#### INPUT ####

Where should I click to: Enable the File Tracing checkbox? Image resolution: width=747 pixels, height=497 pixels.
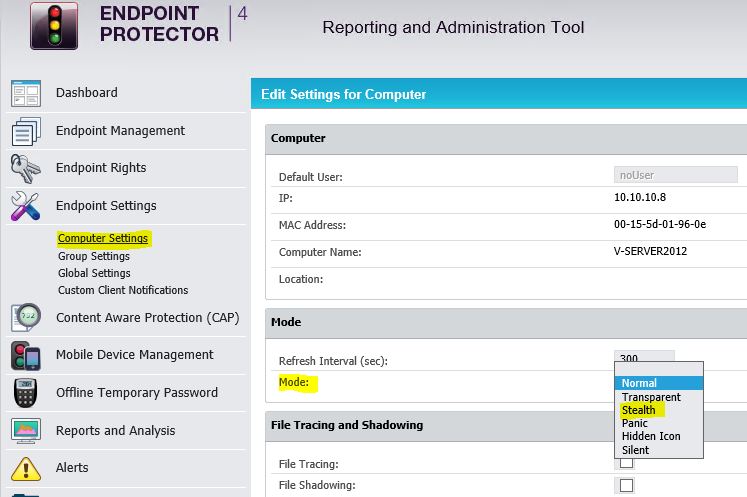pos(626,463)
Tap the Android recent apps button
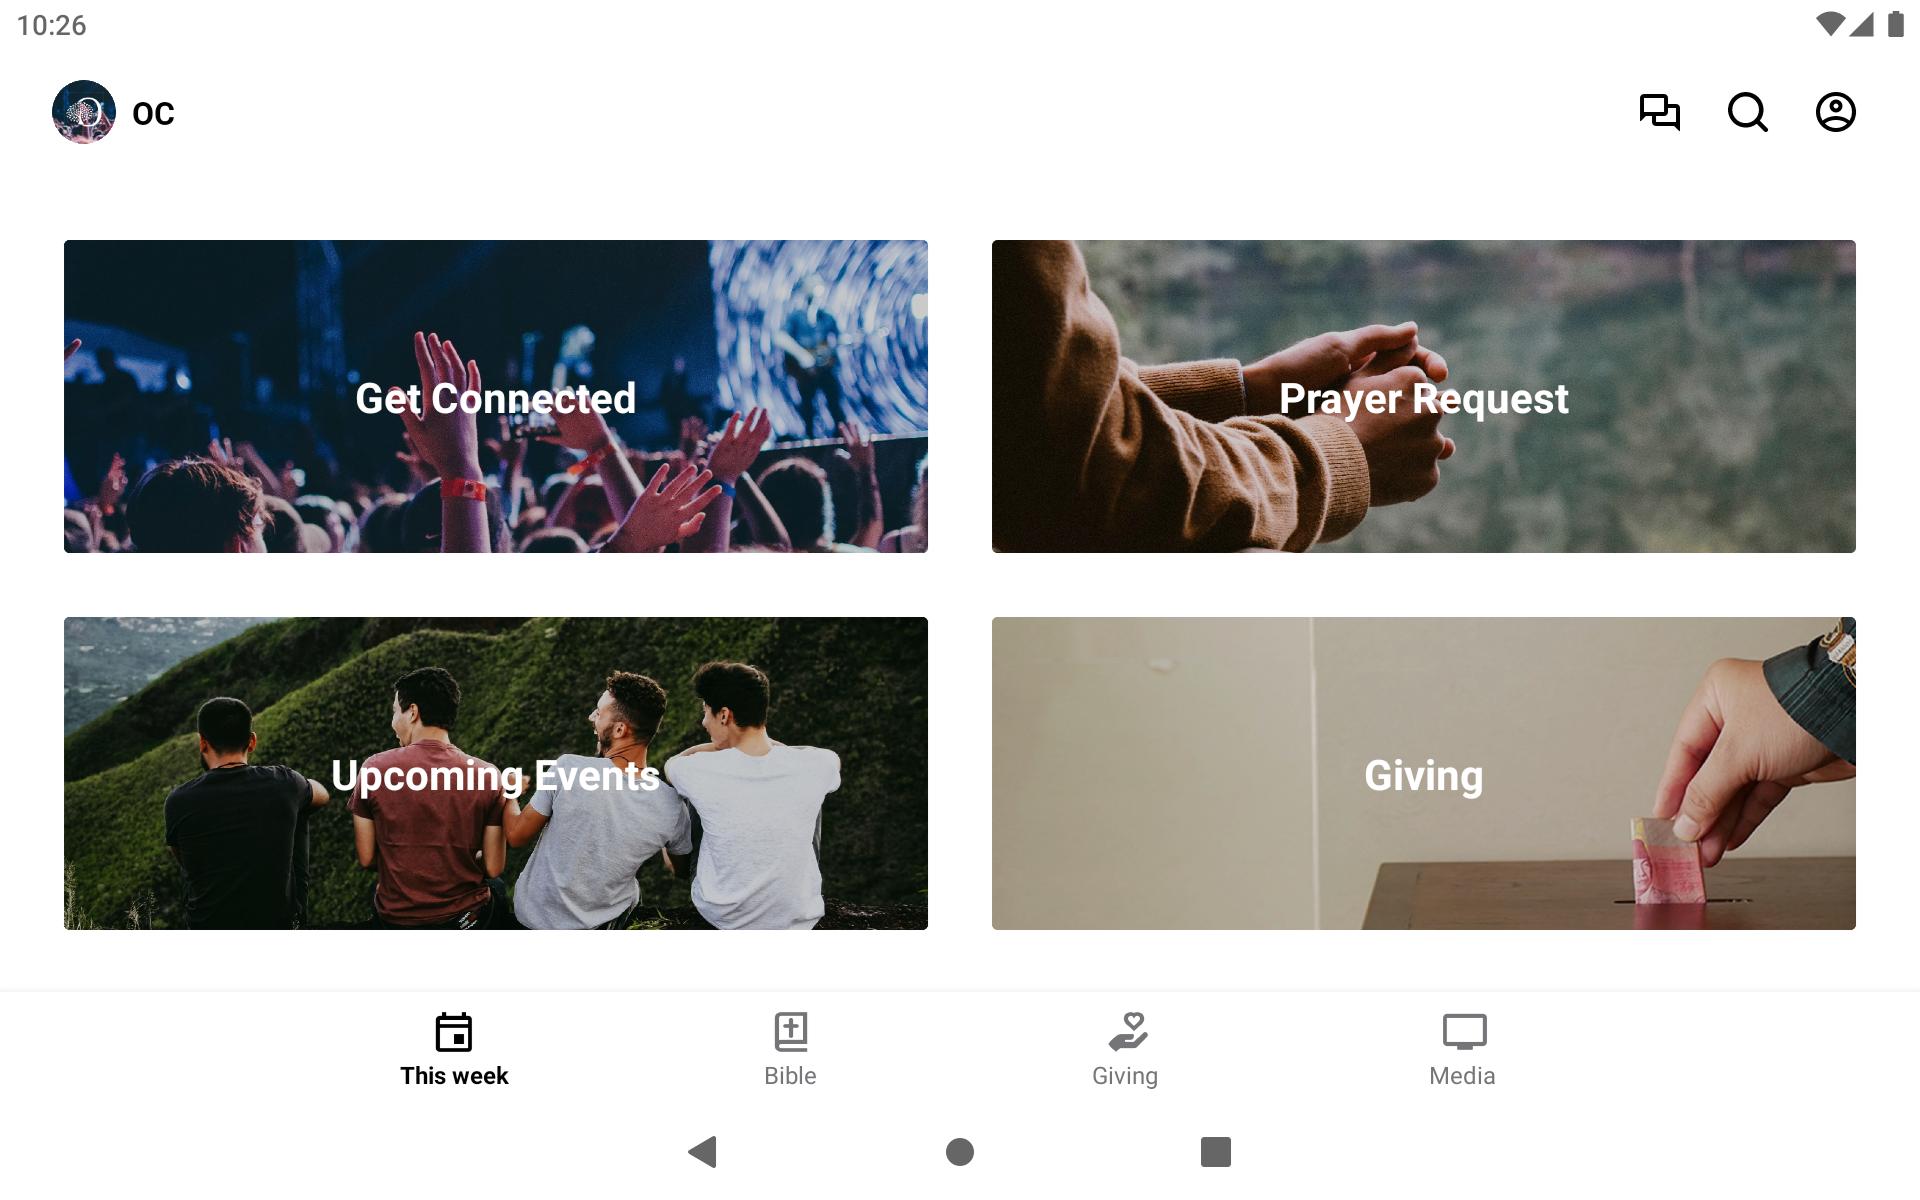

####
#### INPUT ####

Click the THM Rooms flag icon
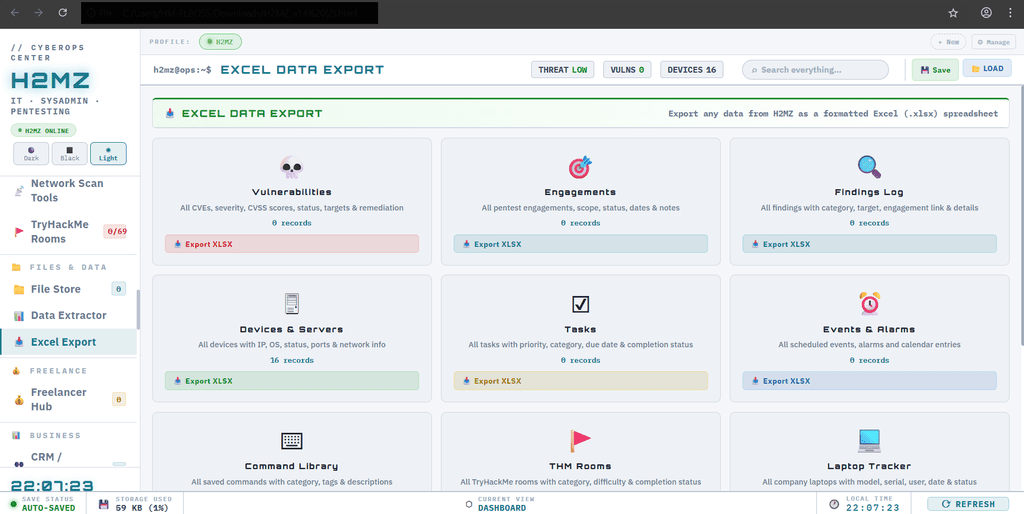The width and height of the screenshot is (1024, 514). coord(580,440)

####

* [DESCRIPTION OF THE TASK]: What you return must match the lines above from the one with "Where should I" through the one with "Tap the Android recent apps button" exactly, with both ends included and the pictures excluded.

* [SOLUTION]:
Where should I click to: Enable the File Tracing checkbox? Image resolution: width=747 pixels, height=497 pixels.
pos(626,463)
Tap the Android recent apps button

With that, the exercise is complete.